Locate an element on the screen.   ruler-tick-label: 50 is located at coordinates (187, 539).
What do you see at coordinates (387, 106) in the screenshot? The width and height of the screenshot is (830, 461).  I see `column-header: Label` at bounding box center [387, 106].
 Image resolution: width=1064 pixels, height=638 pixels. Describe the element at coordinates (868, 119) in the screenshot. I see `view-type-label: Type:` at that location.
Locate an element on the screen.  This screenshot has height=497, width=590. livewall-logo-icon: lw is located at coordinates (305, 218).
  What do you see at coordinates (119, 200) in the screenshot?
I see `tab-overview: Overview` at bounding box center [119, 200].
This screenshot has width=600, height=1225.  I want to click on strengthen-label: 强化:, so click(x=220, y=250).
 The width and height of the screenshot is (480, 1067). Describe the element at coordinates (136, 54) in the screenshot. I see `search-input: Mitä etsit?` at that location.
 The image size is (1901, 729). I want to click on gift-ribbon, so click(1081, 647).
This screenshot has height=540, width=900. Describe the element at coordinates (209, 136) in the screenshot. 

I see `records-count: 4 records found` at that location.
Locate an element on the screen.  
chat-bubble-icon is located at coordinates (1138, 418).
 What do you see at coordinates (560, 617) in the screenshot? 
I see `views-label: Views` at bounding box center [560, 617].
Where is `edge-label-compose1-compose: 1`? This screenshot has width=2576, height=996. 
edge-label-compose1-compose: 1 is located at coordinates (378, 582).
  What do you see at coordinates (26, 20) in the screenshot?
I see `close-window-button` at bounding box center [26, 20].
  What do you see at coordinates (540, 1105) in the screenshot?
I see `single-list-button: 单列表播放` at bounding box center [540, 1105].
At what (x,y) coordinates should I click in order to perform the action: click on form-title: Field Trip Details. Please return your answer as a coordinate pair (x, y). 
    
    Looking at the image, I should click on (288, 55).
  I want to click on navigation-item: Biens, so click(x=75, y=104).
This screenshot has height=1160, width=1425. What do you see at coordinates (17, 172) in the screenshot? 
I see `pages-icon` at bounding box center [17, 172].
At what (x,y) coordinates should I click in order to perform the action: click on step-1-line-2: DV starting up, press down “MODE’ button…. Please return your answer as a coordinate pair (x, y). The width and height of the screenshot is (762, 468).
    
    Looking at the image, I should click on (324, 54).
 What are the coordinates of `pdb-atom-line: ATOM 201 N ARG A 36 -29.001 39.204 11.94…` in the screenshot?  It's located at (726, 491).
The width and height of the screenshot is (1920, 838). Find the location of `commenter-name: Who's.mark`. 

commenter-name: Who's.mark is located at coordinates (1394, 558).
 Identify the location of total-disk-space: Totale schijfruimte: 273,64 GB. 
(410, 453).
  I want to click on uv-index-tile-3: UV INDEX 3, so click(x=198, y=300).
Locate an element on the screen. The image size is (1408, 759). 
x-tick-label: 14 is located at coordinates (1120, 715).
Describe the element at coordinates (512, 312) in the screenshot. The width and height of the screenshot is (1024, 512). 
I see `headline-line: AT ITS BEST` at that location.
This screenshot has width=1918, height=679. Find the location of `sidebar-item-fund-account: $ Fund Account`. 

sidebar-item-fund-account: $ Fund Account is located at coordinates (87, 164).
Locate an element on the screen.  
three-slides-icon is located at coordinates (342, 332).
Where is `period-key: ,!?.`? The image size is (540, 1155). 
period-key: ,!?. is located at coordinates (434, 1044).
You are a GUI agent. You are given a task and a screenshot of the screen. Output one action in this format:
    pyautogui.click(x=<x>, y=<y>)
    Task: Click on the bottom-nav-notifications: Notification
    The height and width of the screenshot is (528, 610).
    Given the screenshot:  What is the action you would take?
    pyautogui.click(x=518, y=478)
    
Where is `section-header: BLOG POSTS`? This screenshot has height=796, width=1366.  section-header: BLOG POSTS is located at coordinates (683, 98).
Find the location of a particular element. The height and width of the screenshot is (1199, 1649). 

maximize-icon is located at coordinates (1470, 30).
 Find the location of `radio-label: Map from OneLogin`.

**What you should do:**
Please copy the records exactly, from the line containing "Identify the location" through the end of the records.

**Task solution:**
 Identify the location of total-disk-space: Totale schijfruimte: 273,64 GB. 
(410, 453).
  I want to click on uv-index-tile-3: UV INDEX 3, so click(x=198, y=300).
Locate an element on the screen. The image size is (1408, 759). 
x-tick-label: 14 is located at coordinates (1120, 715).
Describe the element at coordinates (512, 312) in the screenshot. The width and height of the screenshot is (1024, 512). 
I see `headline-line: AT ITS BEST` at that location.
This screenshot has width=1918, height=679. Find the location of `sidebar-item-fund-account: $ Fund Account`. 

sidebar-item-fund-account: $ Fund Account is located at coordinates (87, 164).
Locate an element on the screen.  
three-slides-icon is located at coordinates (342, 332).
Where is `period-key: ,!?.`? The image size is (540, 1155). 
period-key: ,!?. is located at coordinates (434, 1044).
You are a GUI agent. You are given a task and a screenshot of the screen. Output one action in this format:
    pyautogui.click(x=<x>, y=<y>)
    Task: Click on the bottom-nav-notifications: Notification
    The height and width of the screenshot is (528, 610).
    Given the screenshot:  What is the action you would take?
    pyautogui.click(x=518, y=478)
    
Where is `section-header: BLOG POSTS`? This screenshot has height=796, width=1366.  section-header: BLOG POSTS is located at coordinates (683, 98).
Find the location of a particular element. The height and width of the screenshot is (1199, 1649). 

maximize-icon is located at coordinates (1470, 30).
 Find the location of `radio-label: Map from OneLogin`.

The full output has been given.